- Task directions
Collect all lines containing the word "folder" from the data.

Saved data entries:
----------------
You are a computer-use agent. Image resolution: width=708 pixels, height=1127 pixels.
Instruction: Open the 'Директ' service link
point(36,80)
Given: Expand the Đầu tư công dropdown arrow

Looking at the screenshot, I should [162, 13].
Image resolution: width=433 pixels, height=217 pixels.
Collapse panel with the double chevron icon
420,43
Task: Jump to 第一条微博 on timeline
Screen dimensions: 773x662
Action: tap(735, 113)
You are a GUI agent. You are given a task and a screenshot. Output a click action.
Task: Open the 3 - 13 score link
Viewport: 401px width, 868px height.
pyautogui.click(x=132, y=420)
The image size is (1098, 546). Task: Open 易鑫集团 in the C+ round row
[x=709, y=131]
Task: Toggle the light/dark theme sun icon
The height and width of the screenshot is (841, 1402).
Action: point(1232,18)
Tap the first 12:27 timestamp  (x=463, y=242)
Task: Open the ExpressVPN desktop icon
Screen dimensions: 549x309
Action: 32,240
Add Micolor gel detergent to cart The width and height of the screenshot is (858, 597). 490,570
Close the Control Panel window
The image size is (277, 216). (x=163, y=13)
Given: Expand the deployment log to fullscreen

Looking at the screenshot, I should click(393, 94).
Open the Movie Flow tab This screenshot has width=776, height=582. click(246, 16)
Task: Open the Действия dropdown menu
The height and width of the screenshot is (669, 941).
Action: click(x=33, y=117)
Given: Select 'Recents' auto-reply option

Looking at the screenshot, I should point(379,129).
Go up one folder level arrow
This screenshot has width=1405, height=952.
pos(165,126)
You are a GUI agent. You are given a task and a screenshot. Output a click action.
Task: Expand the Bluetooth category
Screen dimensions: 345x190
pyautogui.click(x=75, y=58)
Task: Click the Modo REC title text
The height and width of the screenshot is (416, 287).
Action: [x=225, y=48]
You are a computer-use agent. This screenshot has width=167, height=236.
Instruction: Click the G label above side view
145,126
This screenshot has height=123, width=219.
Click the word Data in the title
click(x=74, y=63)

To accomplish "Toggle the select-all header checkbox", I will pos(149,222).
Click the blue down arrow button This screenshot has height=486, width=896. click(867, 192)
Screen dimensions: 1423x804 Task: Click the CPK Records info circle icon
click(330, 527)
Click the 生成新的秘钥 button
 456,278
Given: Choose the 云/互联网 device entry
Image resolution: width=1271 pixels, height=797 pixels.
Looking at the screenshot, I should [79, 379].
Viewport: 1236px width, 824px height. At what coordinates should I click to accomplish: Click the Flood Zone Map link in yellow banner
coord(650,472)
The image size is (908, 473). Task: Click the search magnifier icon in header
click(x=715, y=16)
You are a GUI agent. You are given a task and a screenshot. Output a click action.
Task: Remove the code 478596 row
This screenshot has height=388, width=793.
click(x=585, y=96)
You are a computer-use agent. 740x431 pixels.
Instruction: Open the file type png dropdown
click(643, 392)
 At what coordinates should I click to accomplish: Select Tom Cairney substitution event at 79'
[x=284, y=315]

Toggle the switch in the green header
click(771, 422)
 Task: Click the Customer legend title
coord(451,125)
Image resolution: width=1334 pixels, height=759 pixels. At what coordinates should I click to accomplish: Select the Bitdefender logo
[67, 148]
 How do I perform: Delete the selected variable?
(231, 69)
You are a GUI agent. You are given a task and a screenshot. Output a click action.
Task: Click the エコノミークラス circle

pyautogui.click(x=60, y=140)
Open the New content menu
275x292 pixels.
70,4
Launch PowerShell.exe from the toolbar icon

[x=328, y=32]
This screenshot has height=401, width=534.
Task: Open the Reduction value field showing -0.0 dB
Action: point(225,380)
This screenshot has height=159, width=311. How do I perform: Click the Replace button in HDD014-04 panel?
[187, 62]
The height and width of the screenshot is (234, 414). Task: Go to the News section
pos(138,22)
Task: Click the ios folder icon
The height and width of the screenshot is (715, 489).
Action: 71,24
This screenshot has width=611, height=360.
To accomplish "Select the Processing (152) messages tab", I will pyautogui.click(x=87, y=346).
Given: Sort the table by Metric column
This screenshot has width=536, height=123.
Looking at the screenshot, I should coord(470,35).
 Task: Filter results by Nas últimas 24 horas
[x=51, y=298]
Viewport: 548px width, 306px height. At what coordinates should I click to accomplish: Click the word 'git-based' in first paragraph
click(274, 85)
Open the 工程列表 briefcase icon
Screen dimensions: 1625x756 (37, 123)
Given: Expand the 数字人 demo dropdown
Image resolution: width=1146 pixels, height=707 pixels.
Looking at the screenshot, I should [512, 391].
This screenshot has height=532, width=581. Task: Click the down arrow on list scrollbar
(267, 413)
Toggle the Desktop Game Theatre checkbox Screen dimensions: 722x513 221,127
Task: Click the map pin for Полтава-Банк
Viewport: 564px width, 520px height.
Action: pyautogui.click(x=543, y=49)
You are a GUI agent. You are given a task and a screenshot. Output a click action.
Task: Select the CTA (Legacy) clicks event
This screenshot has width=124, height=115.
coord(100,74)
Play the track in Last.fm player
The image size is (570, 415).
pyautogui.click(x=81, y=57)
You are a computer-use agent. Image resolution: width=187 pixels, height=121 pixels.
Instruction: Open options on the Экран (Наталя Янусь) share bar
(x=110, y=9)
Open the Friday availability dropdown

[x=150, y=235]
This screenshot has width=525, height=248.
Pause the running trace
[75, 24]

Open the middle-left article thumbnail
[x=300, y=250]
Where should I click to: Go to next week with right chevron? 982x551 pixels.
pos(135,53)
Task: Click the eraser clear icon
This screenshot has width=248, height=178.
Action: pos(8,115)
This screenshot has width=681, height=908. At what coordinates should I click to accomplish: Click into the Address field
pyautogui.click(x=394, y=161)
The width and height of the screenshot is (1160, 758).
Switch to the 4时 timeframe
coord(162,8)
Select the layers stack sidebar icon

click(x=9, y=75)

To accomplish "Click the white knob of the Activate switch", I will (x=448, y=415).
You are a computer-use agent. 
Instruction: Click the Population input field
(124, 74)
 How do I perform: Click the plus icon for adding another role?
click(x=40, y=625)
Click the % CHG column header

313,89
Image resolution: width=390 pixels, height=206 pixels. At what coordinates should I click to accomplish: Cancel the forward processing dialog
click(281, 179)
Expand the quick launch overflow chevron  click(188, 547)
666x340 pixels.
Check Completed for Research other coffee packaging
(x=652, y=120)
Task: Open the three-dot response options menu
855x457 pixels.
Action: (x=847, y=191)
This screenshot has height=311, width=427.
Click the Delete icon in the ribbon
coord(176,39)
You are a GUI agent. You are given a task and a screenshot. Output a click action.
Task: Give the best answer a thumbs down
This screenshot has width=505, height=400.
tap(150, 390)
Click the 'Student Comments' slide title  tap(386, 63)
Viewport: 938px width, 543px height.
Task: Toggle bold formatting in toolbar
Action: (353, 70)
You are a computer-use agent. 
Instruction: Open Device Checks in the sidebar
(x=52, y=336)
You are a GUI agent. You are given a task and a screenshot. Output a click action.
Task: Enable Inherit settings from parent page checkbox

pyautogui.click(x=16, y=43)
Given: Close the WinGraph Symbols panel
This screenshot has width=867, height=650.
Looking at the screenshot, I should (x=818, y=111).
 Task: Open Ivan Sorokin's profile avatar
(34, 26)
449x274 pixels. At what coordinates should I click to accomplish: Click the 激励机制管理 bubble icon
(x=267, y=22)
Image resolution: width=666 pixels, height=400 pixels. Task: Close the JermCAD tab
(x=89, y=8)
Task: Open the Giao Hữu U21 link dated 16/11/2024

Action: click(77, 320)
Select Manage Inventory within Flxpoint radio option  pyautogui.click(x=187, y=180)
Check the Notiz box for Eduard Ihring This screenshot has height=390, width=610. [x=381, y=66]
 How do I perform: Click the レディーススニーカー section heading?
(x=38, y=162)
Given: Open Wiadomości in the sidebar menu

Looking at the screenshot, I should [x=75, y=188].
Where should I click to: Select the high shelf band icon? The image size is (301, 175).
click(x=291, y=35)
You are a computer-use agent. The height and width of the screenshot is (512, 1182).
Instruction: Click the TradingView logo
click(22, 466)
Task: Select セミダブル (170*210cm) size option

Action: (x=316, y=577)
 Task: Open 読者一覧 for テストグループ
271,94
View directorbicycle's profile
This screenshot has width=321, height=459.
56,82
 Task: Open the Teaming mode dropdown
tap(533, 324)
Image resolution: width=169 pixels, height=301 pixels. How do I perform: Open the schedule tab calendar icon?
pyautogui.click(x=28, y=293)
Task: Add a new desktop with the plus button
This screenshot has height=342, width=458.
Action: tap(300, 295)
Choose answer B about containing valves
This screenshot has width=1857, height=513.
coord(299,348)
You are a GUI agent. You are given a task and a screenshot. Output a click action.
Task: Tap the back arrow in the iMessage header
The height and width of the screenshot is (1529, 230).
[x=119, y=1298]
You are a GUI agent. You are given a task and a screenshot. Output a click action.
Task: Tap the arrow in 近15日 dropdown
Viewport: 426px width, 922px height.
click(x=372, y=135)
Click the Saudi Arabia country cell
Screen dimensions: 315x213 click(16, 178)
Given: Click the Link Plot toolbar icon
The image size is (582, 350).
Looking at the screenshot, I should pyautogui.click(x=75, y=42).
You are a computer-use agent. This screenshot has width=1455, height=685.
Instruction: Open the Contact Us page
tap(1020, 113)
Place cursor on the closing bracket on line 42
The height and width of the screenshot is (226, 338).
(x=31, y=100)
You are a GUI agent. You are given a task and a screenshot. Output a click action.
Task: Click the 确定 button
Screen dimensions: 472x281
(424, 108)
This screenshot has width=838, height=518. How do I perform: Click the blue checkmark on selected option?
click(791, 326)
----------------
- Task solution
Go up one folder level arrow
Task: Click the ios folder icon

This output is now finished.